US Sanctions N. Korean Officials for Human Rights Abuses

The United States blacklisted seven North Korean officials and three government entities Thursday, saying they had engaged in human rights abuses that were “among the worst in the world.”

The State Department and Treasury imposed economic sanctions on officials in Pyongyang’s military security, labor and diplomatic outposts, as well as forced labor operations in foreign countries where North Korean soldiers are required to work for free while their wages are sent back to the financially beleaguered government.

Treasury Secretary Steven Mnuchin said the “sanctions target the North Korean military and regime officials engaged in flagrant abuses of human rights. We also are targeting North Korean financial facilitators who attempt to keep the regime afloat with foreign currency earned through forced labor operations.”
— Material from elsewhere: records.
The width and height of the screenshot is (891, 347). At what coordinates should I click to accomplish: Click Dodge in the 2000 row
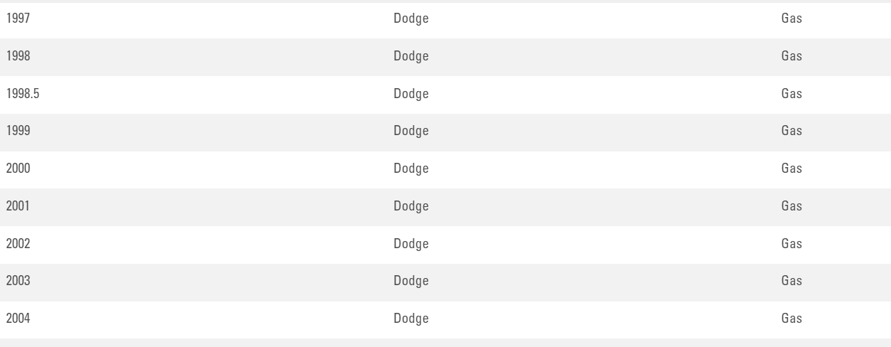pos(411,169)
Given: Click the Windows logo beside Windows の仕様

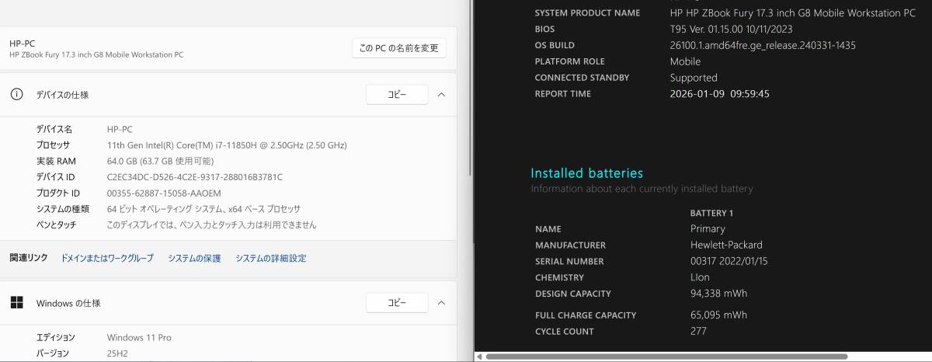Looking at the screenshot, I should (16, 303).
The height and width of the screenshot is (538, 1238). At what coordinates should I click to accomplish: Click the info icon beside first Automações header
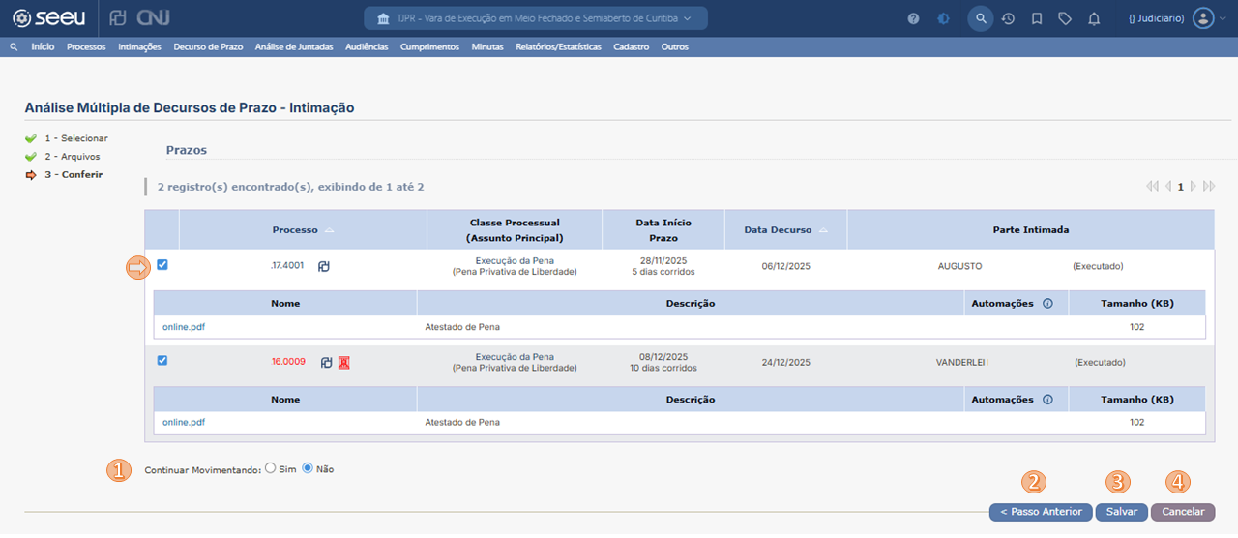(x=1047, y=303)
State Department spokeswoman Heather Nauert said the human rights abuses also included extrajudicial killings, torture, prolonged arbitrary detention, rape, forced abortions and other sexual violence inside the country.

“Many of the country’s human rights abuses underwrite the regime’s weapons program,” she said, “including forced labor in the form of mass mobilizations, re-education through labor camps, and overseas labor contracts. Thousands of North Koreans are sent abroad every year to work in slavelike conditions, earning revenue for the regime.”

Nauert also said “the regime’s efforts to restrict North Koreans’ freedom of movement, right to leave their country and access to information reach far beyond its sovereign boundaries. The government deploys security officials on assignments overseas to monitor the activities of North Koreans abroad and to forcibly repatriate individuals seeking asylum abroad.”

U.N. report

The U.S. report came as Tomas Ojea Quintana, the U.N. special human rights rapporteur for North Korea, released a similar report concluding that there were “patterns of grave violations” of human rights in the reclusive communist country. Pyongyang has kept him from personal observation of human rights in the country, but he said he had spoken with people who have witnessed abuses there.

However, the U.N. official cautioned that the world body’s repeated imposition of sanctions against North Korea aiming at blocking its nuclear weapons development “can have a devastating impact on the civilian population.”

He called for the world to have “constructive engagement” with North Korea, even while acknowledging such advice “may not be welcomed with open arms.”

The latest U.S. condemnation of the regime of North Korean leader Kim Jong Un came as President Donald Trump was nearing the start of a five-nation Asia trip in early November, including visits to South Korea, China and Japan. Trump is planning wide-ranging talks with leaders in the region about North Korea’s continued defiance of the U.N. dictates against further nuclear and ballistic missile tests.